Madeline Fisher, 52, of Madison, started coming to the death cafe two years ago after her father died. She returned last month, seven weeks after her mother died.
“It’s a chance to have a real conversation about something that really means something,” Fisher said.
Bev Balakhovsky, 74, of Madison, said she’s heard dying people talk of learning what’s important to them just before they die. She’s trying to apply the lesson while she’s healthy.
“I want to figure out what in my life is important now and do it now,” Balakhovsky said, adding that mindfulness and tai chi are helping her appreciate basic things like clouds, flowers and people’s smiles.
Gene Delcourt, 58, of Madison, said a bad experience with a funeral home led him to start a business, Humble Crossings, through which he makes metal-free caskets out of wood from a local tree service. When his father died, a funeral director made his family feel like they had to spend $6,000 on a casket, Delcourt said.
His spruce caskets cost $750, and hardwood varieties are $1,100. They are meant for green cemeteries but can be used anywhere.
“I want to feed the Earth,” he told the group. “It’s provided for me my whole life.”
Delcourt’s talk of environmentally friendly caskets led one participant to recall “The Hearse Song,” an old tune that she said made people believe they need to be embalmed inside a vault.

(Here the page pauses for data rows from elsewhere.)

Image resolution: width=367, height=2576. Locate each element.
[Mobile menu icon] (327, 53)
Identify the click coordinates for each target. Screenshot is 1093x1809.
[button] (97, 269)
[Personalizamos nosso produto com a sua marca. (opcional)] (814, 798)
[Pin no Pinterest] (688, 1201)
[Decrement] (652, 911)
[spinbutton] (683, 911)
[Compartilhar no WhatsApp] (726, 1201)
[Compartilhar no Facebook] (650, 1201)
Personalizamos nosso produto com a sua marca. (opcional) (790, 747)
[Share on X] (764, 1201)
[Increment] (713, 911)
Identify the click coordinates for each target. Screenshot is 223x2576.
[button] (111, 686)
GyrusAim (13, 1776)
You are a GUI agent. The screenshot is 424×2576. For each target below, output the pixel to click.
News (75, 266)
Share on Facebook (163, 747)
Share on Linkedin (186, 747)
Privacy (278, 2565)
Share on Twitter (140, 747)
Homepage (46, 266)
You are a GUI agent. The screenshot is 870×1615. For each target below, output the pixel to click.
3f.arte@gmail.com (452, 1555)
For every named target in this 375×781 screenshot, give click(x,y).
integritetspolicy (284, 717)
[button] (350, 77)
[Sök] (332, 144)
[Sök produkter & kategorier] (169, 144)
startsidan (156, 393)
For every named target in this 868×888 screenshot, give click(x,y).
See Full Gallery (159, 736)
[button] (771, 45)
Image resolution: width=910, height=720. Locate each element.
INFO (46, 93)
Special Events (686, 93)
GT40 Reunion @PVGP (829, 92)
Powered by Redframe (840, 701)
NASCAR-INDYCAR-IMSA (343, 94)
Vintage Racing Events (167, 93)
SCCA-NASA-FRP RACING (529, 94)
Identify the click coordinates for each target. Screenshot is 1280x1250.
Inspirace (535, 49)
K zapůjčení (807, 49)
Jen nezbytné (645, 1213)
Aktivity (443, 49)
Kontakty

Some of the lyrics: “The worms crawl in, the worms crawl out; the worms play pinochle on your snout.”
“That was the creepiest,” the woman said.
Another woman said she wants to donate her body to a body farm, a forensic training ground for cadaver dogs.
Bob Cadigan, 75, of Madison, said being diagnosed with throat cancer last year made him think more deeply about death, even though his prognosis is good following chemotherapy and radiation.
Yet, death is no more of a reality now than at any other point in his life, Cadigan said.
“Something could always kill you tomorrow or a year from now,” he said. “The only thing that changes are the probabilities.”